How To Store Coffee And Buy Coffee Beans
How to buy and store better coffee in three easy steps
Whether you're brewing on a French press or a Chemex, a tricked-out espresso machine or a workaday Bunn Automatic, the best coffee always starts with the freshest, highest-quality beans. Unfortunately, good beans can be hard to find—most supermarket varieties are stale before they reach the shelves, and even gourmet shops often bungle their inventories. That said, there are some keepers out there, and we're here to help you find them.
Go Whole Bean
One of the surest ways to up your coffee game at home is to buy whole beans and grind them yourself just before brewing. Because ground coffee is fragile, it quickly oxidizes and rapidly loses flavor, making preground packaged coffee taste like cardboard compared to the fresh stuff.
Shop Small
Like getting house-baked bread from a bakery, purchasing beans directly from a high-quality roaster goes a long way toward guaranteeing freshness. And since beans reach their peak within about 10 days of roasting, buying small quantities (a pound or less) at regular intervals means you'll always have fresh ones on hand.
Most roasters will ship directly to your door—some of our favorites are Blue Bottle, Sight Glass, Four Barrel and Intelligentsia—while websites like Craft Coffee ship beans from multiple small-batch roasters, including Portland's Coava, New York's Gimme! and Asheville's Mountain Air.
When it comes to retail, our go-to spots for buying beans are shops with high turnover, like specialty coffee bars and small gourmet grocers. If it's unclear whether or not a store's coffee inventory is fresh, check the labels—many high-end roasters like Stumptown and Counter Culture stamp a roasted-on date right onto the bag.
Whatever you do, avoid playing the scoop-your-own-from-a-burlap-sack game. The coffee may look and smell tantalizing in the store, but those open-air burlap bins are some of the worst vessels for storing roasted coffee.
Hold 'Em Tight
Speaking of storage, now that you've found fresh beans and brought them home, you'll want to protect them from air, direct sunlight and temperature fluctuations.
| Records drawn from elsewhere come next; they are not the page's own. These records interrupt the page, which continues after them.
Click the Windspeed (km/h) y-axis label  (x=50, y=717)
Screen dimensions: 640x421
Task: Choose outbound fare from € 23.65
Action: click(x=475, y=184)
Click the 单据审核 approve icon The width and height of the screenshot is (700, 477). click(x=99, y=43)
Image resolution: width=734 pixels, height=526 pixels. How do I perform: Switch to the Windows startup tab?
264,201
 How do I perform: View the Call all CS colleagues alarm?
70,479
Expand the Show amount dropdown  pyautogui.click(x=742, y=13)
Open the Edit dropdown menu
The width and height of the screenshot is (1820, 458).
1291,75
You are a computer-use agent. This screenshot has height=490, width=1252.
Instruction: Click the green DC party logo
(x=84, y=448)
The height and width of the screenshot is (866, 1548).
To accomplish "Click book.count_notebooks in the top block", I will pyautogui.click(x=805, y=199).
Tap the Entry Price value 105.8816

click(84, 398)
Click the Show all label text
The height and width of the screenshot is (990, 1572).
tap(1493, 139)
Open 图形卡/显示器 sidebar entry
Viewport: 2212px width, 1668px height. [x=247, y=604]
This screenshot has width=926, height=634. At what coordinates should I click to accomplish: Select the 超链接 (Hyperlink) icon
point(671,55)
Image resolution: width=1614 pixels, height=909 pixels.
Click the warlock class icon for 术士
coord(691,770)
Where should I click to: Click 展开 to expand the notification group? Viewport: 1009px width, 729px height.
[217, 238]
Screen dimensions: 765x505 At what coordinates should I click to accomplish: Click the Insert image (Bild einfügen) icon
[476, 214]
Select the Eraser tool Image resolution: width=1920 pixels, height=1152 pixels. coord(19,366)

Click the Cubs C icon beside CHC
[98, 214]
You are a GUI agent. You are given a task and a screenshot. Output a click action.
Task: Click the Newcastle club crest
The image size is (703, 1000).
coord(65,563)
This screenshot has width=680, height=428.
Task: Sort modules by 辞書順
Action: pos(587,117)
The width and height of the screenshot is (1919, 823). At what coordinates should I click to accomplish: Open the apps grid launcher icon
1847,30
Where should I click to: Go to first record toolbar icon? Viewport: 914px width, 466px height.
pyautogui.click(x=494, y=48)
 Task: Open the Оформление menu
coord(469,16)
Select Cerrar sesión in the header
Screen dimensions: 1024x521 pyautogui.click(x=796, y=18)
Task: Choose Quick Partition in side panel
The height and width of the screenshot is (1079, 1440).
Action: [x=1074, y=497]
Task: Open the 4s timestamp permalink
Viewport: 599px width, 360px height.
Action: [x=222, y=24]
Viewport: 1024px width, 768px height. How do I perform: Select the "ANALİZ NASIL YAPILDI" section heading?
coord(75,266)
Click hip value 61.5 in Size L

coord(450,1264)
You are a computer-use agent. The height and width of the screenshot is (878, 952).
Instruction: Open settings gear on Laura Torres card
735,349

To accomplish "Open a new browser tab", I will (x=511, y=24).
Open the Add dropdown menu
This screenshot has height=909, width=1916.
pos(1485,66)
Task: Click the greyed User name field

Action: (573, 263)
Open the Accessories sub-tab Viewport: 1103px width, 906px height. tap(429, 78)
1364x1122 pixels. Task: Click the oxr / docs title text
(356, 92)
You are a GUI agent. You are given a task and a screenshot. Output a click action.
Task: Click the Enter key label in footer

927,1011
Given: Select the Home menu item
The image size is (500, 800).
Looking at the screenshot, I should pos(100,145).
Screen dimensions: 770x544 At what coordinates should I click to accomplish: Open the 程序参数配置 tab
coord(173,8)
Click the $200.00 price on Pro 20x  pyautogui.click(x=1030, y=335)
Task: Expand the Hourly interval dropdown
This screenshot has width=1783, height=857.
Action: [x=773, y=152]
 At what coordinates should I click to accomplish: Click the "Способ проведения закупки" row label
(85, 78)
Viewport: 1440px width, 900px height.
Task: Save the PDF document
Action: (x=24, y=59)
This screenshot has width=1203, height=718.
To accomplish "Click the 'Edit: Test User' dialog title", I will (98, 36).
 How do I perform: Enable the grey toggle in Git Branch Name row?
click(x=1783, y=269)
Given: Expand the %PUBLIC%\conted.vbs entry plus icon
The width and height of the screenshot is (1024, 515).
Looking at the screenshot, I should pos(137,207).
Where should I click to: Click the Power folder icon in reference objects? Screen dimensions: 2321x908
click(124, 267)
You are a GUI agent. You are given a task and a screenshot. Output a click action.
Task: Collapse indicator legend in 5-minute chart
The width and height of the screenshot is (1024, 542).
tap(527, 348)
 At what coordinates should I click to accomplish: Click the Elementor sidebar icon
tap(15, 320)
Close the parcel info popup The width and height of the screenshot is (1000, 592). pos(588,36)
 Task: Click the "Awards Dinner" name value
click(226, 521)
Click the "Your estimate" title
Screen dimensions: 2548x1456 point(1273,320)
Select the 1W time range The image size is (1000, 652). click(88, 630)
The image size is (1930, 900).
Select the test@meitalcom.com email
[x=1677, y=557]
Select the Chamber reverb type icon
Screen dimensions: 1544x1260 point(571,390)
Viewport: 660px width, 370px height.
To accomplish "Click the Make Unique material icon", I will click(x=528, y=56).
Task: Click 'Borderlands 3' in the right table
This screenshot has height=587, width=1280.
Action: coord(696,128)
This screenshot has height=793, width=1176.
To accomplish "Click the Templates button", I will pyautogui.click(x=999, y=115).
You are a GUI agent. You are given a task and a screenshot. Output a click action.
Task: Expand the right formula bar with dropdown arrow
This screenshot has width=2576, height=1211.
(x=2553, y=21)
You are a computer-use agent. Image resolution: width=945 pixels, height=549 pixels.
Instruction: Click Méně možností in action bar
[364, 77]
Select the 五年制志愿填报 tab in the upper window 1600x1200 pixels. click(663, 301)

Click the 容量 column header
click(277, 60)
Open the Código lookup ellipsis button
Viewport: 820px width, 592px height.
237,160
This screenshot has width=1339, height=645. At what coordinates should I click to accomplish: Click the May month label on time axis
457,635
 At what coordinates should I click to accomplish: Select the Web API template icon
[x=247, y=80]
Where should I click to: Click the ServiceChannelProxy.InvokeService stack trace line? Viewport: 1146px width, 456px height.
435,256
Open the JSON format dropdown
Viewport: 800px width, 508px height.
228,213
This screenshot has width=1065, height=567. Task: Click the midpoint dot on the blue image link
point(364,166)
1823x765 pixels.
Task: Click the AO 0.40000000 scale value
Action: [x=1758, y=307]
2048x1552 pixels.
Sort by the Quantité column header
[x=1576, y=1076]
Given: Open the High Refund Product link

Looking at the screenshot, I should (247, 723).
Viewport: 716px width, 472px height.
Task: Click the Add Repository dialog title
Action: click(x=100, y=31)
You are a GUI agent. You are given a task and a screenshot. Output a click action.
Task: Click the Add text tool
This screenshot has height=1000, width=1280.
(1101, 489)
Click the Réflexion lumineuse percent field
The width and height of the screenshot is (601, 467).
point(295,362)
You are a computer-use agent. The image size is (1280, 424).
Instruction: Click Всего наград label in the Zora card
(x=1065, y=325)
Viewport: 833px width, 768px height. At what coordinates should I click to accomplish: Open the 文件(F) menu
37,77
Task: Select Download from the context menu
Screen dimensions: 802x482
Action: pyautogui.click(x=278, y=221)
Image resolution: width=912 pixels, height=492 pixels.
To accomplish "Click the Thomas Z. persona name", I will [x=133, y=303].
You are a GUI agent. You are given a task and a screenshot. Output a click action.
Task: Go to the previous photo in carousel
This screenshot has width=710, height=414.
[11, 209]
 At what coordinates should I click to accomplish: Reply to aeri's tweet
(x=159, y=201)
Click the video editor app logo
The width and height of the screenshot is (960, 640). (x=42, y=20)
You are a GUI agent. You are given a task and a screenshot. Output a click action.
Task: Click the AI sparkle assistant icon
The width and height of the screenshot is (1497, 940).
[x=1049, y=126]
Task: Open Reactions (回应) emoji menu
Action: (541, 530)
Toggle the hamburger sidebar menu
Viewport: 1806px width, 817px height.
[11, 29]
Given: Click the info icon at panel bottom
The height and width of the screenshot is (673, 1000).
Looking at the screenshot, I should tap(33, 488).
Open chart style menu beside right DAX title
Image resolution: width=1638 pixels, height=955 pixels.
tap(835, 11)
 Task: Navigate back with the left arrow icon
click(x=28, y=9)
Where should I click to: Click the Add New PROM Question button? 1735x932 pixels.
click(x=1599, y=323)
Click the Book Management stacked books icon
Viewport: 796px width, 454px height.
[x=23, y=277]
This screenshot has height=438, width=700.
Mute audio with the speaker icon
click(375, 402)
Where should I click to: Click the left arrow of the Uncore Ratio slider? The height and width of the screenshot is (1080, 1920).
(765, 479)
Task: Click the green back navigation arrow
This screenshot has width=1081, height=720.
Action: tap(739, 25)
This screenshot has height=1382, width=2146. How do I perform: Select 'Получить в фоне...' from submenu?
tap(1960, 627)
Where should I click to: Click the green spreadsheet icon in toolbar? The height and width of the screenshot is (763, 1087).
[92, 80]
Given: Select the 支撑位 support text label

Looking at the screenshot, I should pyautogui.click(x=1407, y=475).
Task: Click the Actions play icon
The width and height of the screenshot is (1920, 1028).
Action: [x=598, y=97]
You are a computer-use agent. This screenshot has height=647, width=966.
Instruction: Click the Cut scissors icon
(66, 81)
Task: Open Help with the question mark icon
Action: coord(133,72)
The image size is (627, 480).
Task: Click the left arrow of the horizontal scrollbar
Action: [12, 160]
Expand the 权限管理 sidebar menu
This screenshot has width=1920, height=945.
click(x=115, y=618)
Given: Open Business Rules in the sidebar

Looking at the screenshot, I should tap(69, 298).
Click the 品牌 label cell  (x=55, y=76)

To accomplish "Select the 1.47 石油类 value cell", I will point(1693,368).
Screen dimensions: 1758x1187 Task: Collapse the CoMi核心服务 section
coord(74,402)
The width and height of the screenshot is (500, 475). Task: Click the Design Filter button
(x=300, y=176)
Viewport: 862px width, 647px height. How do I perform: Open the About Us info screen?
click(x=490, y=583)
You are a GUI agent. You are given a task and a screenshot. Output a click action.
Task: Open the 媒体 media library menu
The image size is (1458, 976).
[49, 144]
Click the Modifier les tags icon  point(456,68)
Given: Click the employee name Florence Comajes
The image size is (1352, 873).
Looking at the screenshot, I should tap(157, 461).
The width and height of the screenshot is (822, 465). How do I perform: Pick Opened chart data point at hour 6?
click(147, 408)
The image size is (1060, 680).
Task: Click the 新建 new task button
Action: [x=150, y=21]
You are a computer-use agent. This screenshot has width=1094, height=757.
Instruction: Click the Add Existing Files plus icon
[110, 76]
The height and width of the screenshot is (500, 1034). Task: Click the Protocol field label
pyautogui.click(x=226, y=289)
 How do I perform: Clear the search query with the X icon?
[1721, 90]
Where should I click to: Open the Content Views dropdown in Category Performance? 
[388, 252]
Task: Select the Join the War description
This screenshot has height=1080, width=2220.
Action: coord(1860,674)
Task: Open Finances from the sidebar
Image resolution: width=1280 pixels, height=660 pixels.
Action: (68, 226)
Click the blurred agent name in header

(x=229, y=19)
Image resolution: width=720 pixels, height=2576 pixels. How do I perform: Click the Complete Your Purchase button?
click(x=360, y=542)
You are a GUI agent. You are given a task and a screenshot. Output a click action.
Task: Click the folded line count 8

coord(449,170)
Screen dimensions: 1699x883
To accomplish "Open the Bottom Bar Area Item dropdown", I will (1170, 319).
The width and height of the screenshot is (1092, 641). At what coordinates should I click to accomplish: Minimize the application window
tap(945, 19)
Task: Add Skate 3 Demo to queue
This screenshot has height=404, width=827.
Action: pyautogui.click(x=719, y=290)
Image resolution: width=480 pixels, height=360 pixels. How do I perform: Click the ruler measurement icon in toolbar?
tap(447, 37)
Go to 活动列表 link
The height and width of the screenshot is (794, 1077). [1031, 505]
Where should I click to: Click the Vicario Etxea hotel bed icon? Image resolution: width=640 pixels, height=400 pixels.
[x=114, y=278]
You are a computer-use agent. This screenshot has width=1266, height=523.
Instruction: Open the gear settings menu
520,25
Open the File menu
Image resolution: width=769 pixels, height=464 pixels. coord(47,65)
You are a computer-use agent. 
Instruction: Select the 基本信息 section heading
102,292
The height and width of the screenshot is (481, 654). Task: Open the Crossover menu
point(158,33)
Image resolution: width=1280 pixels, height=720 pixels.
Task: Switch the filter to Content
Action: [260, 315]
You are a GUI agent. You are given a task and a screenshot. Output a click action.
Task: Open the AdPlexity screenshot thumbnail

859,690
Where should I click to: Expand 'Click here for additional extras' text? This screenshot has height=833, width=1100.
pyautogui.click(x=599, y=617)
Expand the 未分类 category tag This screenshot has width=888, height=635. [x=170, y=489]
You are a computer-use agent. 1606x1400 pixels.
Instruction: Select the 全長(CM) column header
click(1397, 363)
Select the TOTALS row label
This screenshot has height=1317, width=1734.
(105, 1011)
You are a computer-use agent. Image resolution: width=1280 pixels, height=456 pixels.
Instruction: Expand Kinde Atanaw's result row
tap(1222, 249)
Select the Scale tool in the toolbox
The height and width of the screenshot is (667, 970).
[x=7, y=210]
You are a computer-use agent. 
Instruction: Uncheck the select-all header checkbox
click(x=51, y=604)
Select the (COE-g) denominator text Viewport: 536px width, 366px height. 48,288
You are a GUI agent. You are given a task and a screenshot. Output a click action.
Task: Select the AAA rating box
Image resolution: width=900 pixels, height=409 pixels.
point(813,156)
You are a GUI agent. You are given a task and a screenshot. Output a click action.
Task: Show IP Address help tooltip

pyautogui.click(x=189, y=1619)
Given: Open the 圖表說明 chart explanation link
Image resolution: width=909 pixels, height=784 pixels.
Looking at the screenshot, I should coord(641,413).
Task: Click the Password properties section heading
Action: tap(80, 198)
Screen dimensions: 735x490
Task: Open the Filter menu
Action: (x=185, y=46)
If the coffee comes in a resealable bag—not the common fold-down-and-clasp kind, but one with an actual zip seal and one-way valve—then it's okay to store it in the bag itself. Otherwise, pour the beans into an airtight canister with a lid. It looks pretty, and it keeps them fresh. (We're particularly fond of this one.) Then stow it in a cool, dark spot in the cabinet—not in the fridge, the freezer or your grinder's hopper (that reservoir above the grinding gears)—until you're ready to brew.